▶ WRITTEN PROBLEM
Please update the lines starting at the one containing "731x814 pixels." and ending at the one containing "743x887 pixels. At" by changing "pixels" to "px" and leaving everything else as it is. Return only those lines, without the pictures.

▶ TASK MATERIAL
◆ ◆ ◆

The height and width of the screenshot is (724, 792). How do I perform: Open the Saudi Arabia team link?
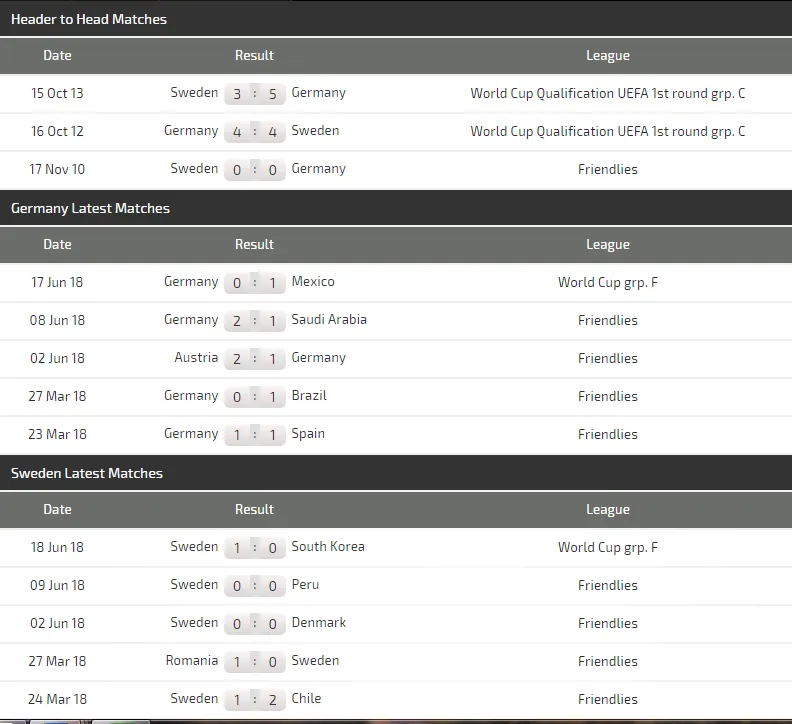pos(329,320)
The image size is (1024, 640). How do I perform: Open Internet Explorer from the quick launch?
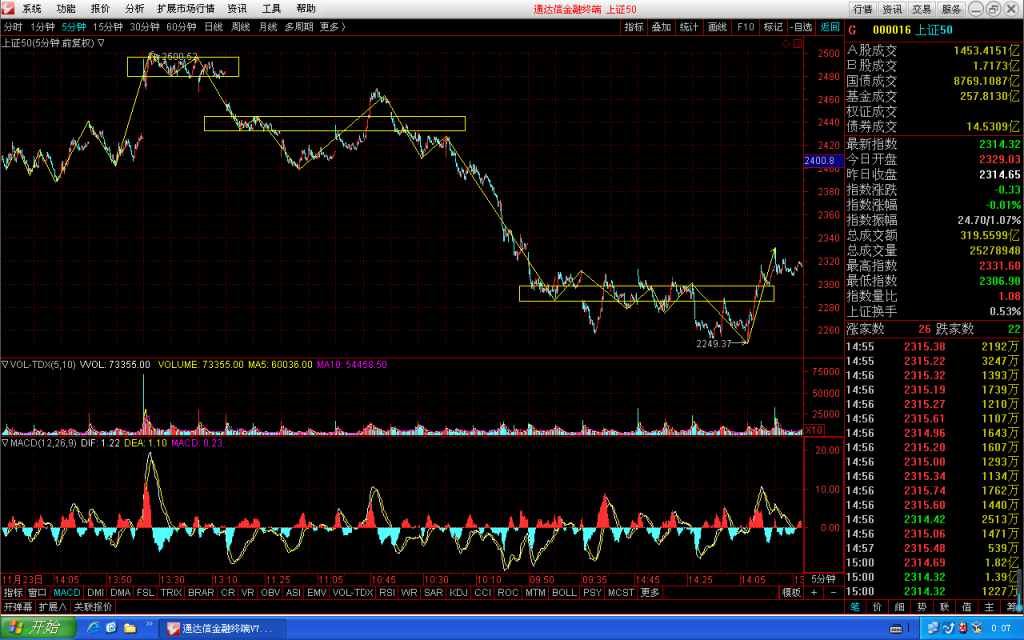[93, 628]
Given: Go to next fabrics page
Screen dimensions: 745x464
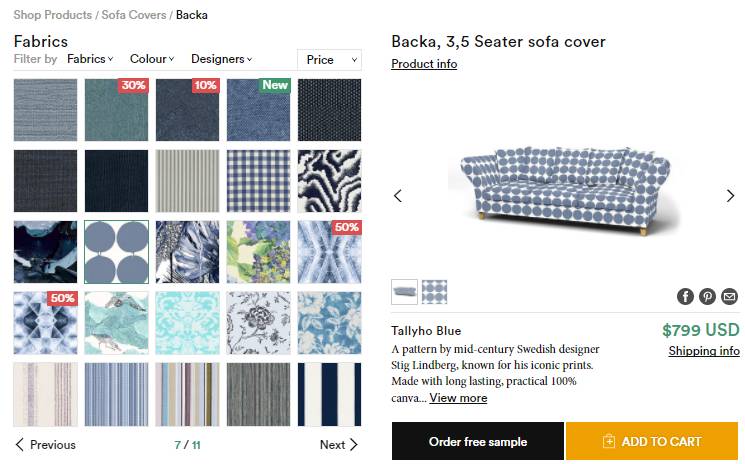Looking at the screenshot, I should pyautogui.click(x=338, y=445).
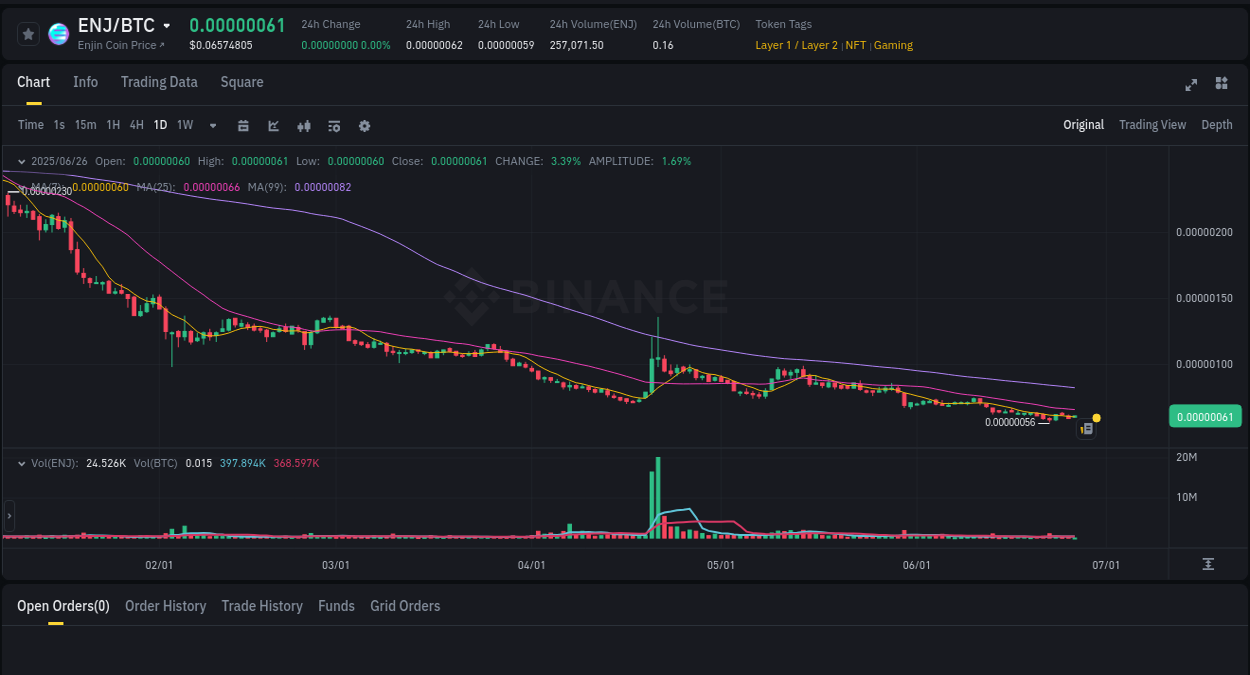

◆ ◆ ◆

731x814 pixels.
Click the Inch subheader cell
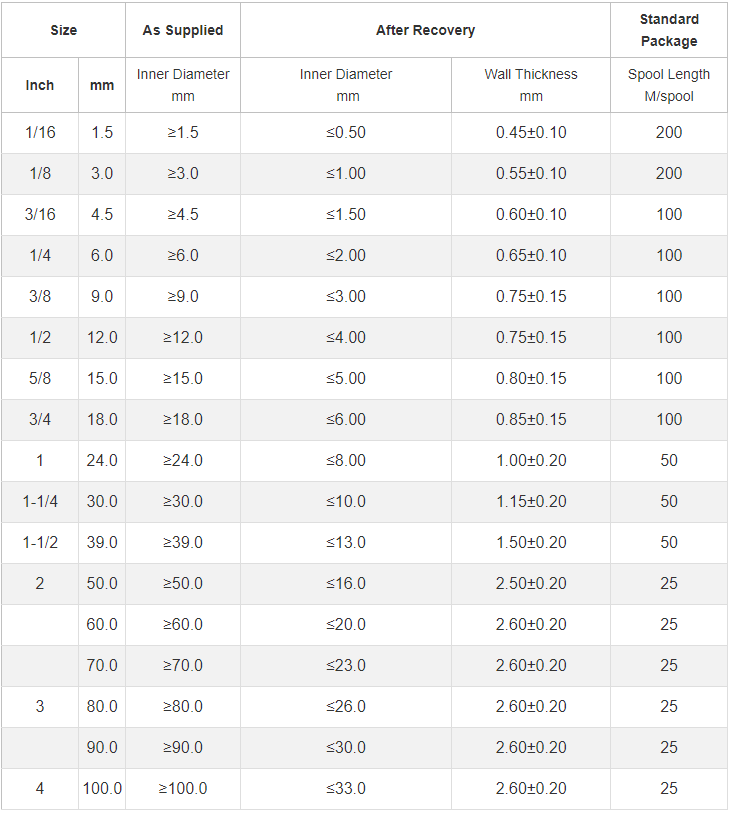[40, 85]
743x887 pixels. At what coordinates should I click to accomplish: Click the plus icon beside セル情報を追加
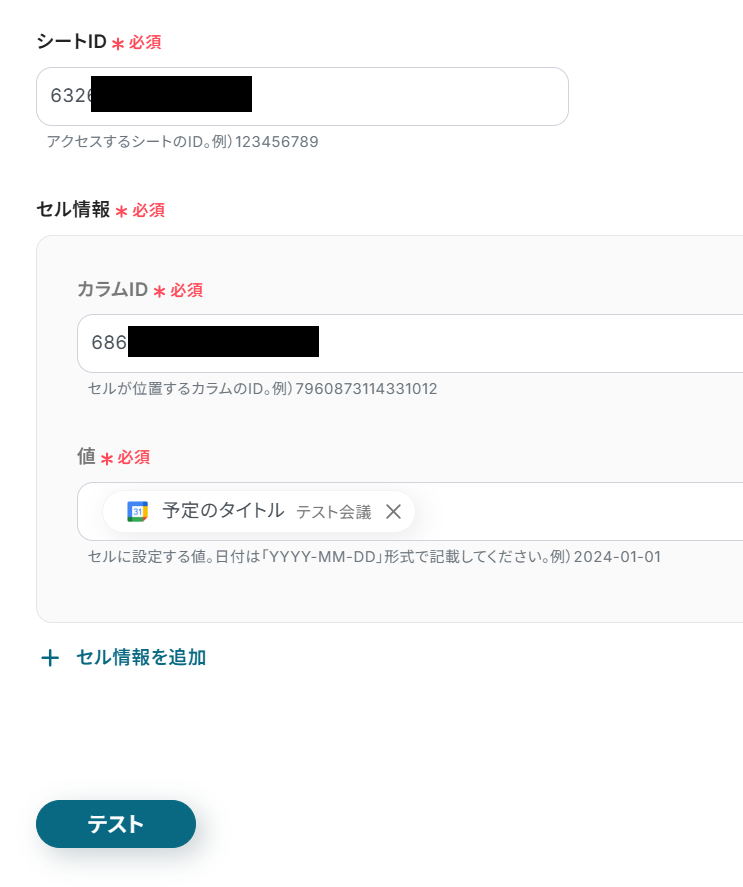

◆ ◆ ◆

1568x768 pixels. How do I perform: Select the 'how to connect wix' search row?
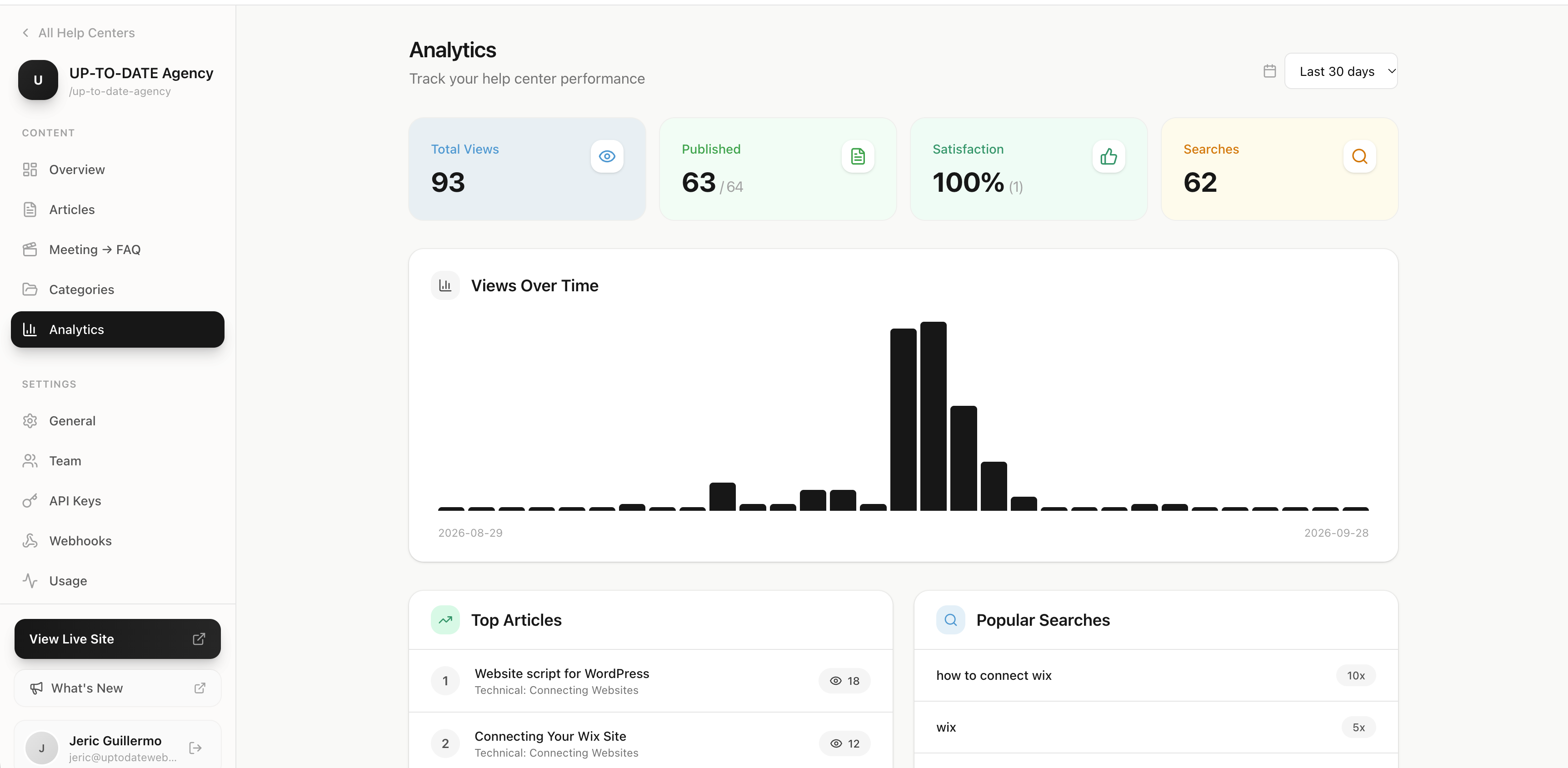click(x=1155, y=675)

◆ ◆ ◆

▶ RESULT
731x814 px.
Click the Inch subheader cell
[40, 85]
743x887 px. At what coordinates should I click to accomplish: Click the plus icon beside セル情報を追加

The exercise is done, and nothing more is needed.